- **Supplied data**
□ □ □ □ □

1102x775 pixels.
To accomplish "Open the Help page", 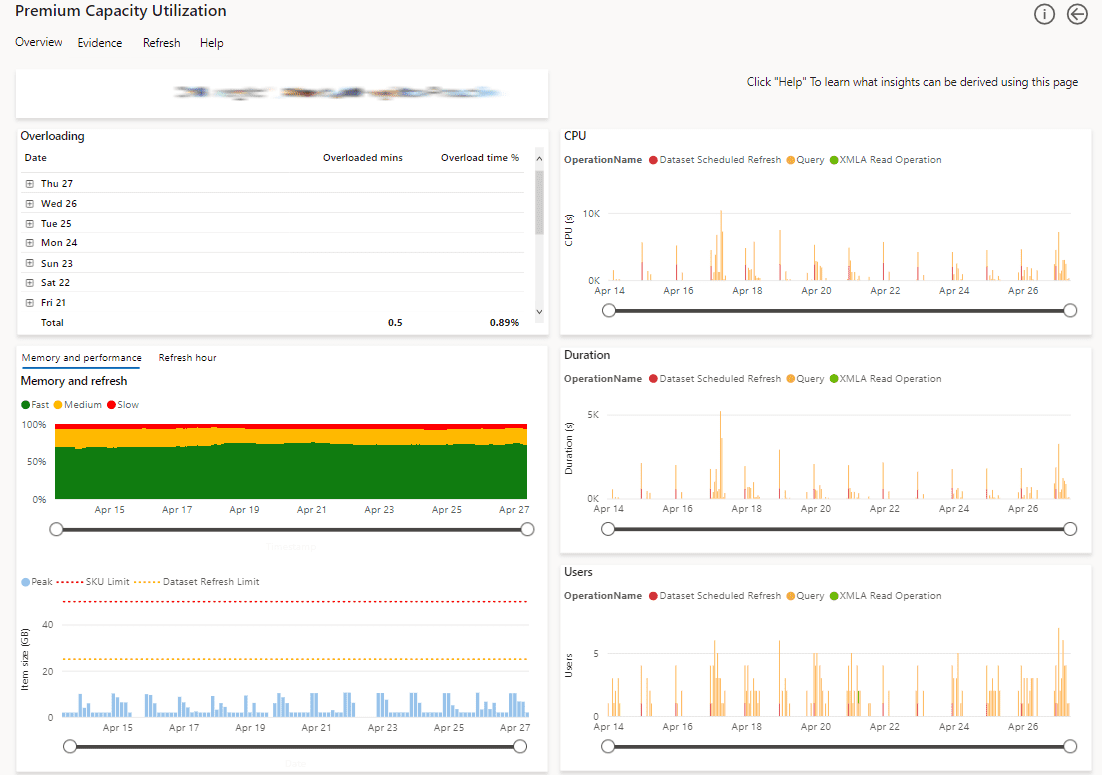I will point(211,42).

□ □ □ □ □

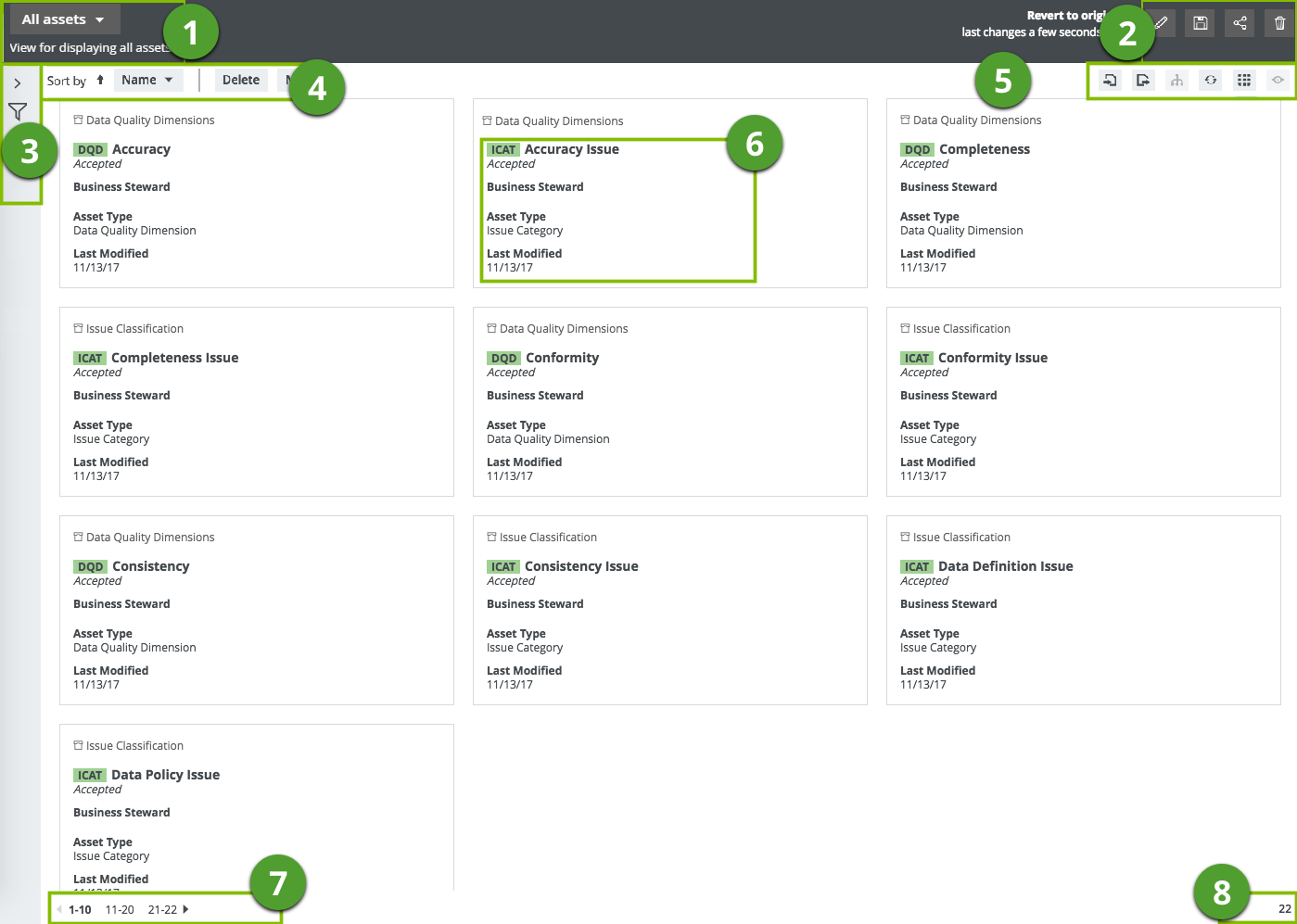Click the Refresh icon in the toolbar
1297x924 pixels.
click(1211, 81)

□ □ □ □ □

- **What is needed**
Set down once more, word for word, the rows from the line with "Click the Refresh icon in the toolbar" up to and including the line with "click(1211, 81)", omitting the pictures.

- **Task output**
Click the Refresh icon in the toolbar
1297x924 pixels.
click(1211, 81)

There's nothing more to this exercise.